Friday, January 11, 2013

The Schedule – Improving Estimate Confidence

“My own idea is that these things are as piffle before the wind.

                                                                                                - Daisy Ashford

My previous post on the probability of schedule success, as pessimistic as it was, still left something hanging.  I talked about estimating an individual task to a 50% or 90% confidence level.  Is that just bunkum or is there a way to really get that kind of confidence?
Well, there really is, but a stated confidence level is just a piffle unless the techniques described in this post are used.  My post today is how to really get that level of confidence and how to recognize when it’s real.

The first step is to produce three estimates for each task.  This is not the same as Delphi estimating method, getting estimates from three experts.  Instead we’ll use the PERT three-point estimate, as mentioned in The Schedule – Estimate Task Effort.  For this exercise, the task estimator produces three independent estimates:  an optimistic estimate (O), a pessimistic estimate (P), and a most likely estimate (L).  The expected time is then calculated as E = (O + 4L +P) / 6.  So, if the optimistic estimate is 3 days, the likely estimate is 5 days, and the pessimistic estimate is 13 days, the expected time is (3 + (4 * 5) + 13) / 6, or 36/6, or 6 days.
Next, calculate the standard deviation using the formula SD = (P – O) / 6, or 1.67.  From these two values, we can now produce an estimate to the desired confidence level.

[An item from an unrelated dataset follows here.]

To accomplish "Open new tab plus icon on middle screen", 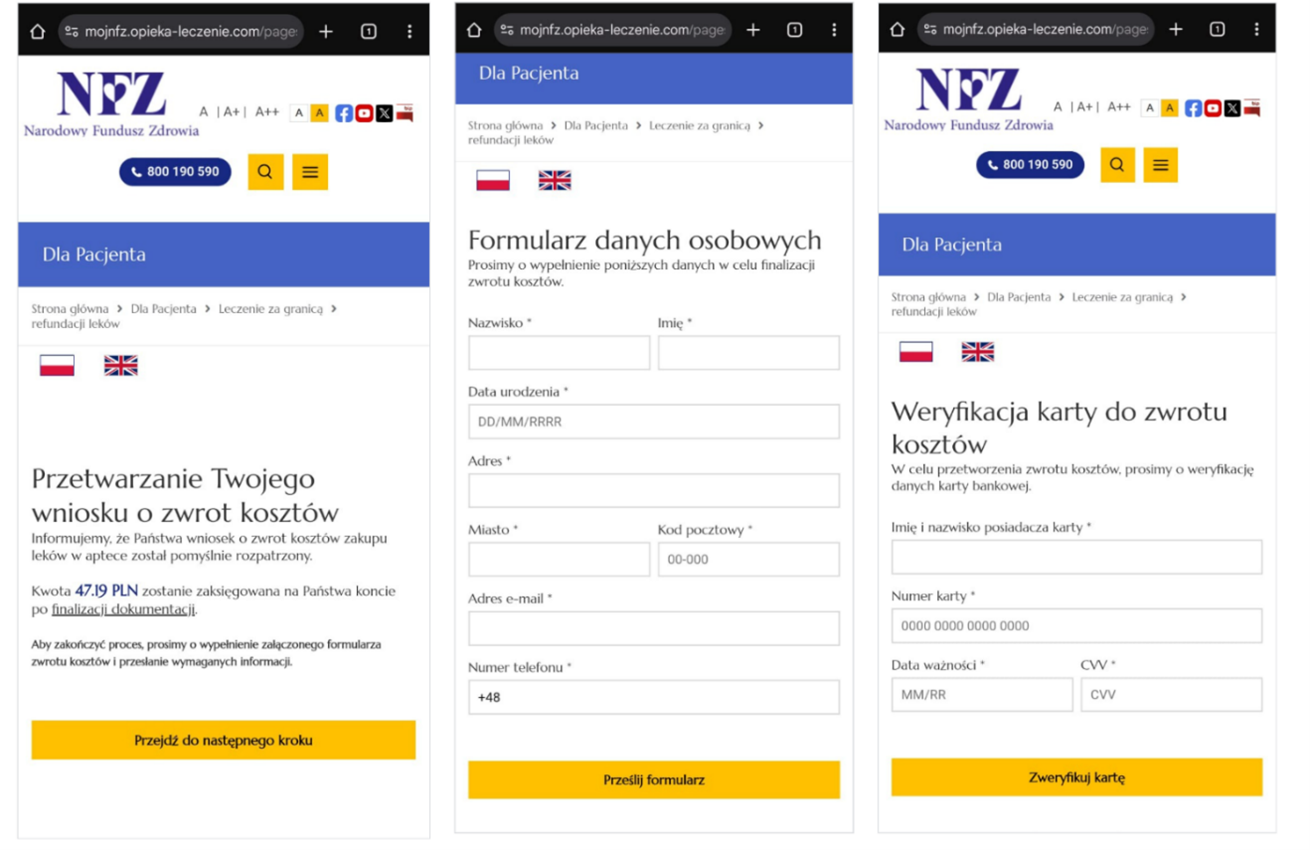I will click(x=753, y=30).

So, the 50% confidence level is determined using the expected time calculation above, or 6 days in this example.
The 84% confidence level is one standard deviation (4.33 – 7.67 days, or, rounding up, 5-8 days).  A confidence level of 98% is achieved by going out two standard deviations, or 3-10 days.  You can even get to a better than 99% confidence level by going out three standard deviations (1 – 11 days).

However, this only gets the individual tasks up to the target probability of success.  As noted in my previous post, the project’s probability of success is determined by multiplying the probabilities of the critical path tasks.  If you have ten critical-path tasks in your project and you estimate each task to a 95% confidence level (two standard deviations), your project still only has about a 62% probability of success.
To get the project to a 90% probability of success, you have to get each task up to a 99.7% probability of success (three standard deviations).  (This will actually get this example project up to a 97% probability of success.)

In my next post, I’ll provide some example numbers to demonstrate just how significant this is.  Which will also show why we as PMs woefully underestimate our projects, why we have such a dismally Chaotic success record, and why attempting to fix it will receive push back from our stakeholders.
CAVEAT:  This math works for standard distributions (you know, those bell curves).  Task estimating is not a standard distribution; the curve is compressed on the left and stretched on the right.  There is a formula/ process for converting a non-standard distribution to a standard distribution, but, even without that, what I’ve described above is still a vast improvement over the typical schedule twaddle.

How often do your projects complete on schedule.